Jay Carney: Who cares if the Senate passes a budget or not?

This isn’t even the most cavalier statement about the budget made by a Democrat today. Take it away, Steny Hoyer:

At a briefing with journalists on Capitol Hill on Tuesday, Hoyer was asked, “Mr. Hoyer, around the same time of the State of the Union [on Jan. 24], I think it was the same day, Republicans were trying to hit Senate Democrats for 1,000 days without passing a budget, and then you talk about this milestone today, 400 days without a jobs bill in the Republican House. But then on Friday [Democratic Senator Harry] Reid said that he didn’t think they needed to bring a budget to the floor this year [and that] the Budget Control Act can serve as a guideline.”

Hoyer said: “What does the budget do? The budget does one thing and really only one thing: It sets the parameters of spending and discretionary caps. Other than that, the Appropriations committee are not bound by the Budget committee’s priorities.”

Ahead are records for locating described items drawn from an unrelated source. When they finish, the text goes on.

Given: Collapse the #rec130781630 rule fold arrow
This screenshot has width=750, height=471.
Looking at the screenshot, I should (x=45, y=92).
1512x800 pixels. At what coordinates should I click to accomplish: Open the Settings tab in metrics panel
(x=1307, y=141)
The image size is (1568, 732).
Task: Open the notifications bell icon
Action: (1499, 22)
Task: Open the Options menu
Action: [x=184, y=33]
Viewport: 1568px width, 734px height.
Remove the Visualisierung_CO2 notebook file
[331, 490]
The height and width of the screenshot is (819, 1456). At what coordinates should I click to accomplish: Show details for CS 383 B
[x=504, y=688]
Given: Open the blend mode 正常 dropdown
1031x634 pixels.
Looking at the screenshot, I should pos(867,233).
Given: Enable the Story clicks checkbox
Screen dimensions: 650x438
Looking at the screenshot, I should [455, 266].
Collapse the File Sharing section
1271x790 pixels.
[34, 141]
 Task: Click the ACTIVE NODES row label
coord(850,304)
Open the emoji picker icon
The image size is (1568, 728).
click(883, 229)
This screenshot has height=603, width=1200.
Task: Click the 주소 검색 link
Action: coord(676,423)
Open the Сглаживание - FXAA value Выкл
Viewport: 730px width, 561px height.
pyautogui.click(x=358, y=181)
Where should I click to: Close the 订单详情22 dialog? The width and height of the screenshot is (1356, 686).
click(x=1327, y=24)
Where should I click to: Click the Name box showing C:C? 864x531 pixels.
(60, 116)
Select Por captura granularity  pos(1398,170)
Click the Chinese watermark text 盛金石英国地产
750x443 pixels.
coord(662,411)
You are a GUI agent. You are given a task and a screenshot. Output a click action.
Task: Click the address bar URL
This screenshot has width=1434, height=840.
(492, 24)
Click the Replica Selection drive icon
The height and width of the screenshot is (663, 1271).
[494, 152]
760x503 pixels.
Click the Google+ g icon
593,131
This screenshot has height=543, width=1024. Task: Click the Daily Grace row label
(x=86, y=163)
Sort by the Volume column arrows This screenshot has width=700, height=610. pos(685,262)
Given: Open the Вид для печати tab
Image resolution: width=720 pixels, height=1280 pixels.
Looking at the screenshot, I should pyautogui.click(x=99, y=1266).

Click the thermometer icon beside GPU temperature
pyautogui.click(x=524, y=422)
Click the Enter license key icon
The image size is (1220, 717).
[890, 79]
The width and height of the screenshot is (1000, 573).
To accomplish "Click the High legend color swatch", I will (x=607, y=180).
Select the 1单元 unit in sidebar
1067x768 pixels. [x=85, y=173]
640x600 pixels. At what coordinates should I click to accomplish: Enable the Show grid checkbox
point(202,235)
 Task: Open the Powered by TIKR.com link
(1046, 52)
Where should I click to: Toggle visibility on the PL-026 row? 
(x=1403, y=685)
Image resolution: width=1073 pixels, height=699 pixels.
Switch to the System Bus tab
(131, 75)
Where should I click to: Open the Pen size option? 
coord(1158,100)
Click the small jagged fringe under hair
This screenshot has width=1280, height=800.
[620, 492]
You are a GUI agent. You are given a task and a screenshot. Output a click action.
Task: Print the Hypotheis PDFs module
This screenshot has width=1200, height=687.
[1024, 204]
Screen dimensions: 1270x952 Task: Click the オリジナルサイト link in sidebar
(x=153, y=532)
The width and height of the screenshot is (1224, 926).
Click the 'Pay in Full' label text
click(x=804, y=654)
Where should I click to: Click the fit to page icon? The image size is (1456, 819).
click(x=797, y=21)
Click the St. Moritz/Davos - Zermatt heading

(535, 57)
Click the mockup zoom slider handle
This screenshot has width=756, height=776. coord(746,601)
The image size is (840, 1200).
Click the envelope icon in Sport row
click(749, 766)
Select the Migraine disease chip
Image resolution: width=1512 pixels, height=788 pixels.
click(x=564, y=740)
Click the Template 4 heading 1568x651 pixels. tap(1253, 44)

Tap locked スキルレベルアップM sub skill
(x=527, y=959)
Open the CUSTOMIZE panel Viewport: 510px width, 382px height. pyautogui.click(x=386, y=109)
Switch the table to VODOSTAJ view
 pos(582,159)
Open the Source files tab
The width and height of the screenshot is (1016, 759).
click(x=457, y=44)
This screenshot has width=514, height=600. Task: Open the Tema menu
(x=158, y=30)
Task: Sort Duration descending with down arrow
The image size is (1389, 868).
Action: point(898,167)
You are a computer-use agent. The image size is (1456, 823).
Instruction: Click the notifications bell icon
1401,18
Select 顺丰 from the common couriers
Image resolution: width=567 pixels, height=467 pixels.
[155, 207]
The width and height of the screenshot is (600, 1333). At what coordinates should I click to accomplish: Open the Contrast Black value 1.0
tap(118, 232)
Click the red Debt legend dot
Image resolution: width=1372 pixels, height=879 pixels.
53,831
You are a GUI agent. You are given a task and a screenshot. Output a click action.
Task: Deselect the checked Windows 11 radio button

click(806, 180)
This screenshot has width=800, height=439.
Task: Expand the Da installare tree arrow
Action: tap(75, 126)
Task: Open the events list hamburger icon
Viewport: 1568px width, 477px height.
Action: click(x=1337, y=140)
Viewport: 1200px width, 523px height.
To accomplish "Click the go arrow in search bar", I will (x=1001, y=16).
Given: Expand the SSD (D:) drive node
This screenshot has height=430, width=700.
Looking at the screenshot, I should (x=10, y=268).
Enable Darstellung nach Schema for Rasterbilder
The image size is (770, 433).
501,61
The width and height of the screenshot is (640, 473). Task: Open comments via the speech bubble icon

He continued: “The fact is, you don’t need a budget. We can adopt appropriations bills. We can adopt authorization policies without a budget. We already have an agreed-upon cap on spending.”

Why waste time developing a strategy for fiscal sustainability when we can just muddle along with piecemeal appropriations unto death? Carney’s argument is slightly better: The debt-ceiling deal last August has already provided some budgetary parameters via the automatic cuts that went into effect once the Super Committee failed. And of course Obama will offer his own feeble budget proposal which Reid will dutifully support, so why bother making Senate Democrats come up with a plan of their own when it’ll inevitably fail in the House? Remember, Congress can’t even reach a deal on penny-ante matters like the payroll tax holiday; nothing will break the logjam on grander budgetary priorities except electoral clarity in the fall. As such, budget proposals these days are really just oppo material for the other team’s campaign: No doubt The One would happily decline to propose one of his own if he thought the RNC’s ad team would let him get away with it. So instead he’ll do what he did last year, i.e. introduce a plan that’s so shamefully irresponsible on the core issue of entitlements that even original Obama superfan Andrew Sullivan will be left shaking his head. And Reid will cheer him all the way.

Two clips for you via the Senate Budget Committee, one of Carney and the other of Ben Bernanke forced to admit the obvious about the economic effects of policy uncertainty. After you’re done, go look at what Gallup has today. Ten percent, guys. Ten. Per. Cent.

Update: A commenter wonders: If it’s all about gridlock, why didn’t Democrats pass a budget in 2010 when they still controlled both chambers? Answer: Because they’re gutless, of course. 2010 was an election year and the country was in a lather about spending. If they had passed a gargantuan new Democratic budget, the GOP would have destroyed them over it. If they had passed a budget that dramatically cut spending, their base would have destroyed them over it. No doubt they’d pass nothing again this year if they still controlled the House. But for the moment, because of gridlock, the question is moot. Nothing’s getting passed. Hence the 10 percent figure.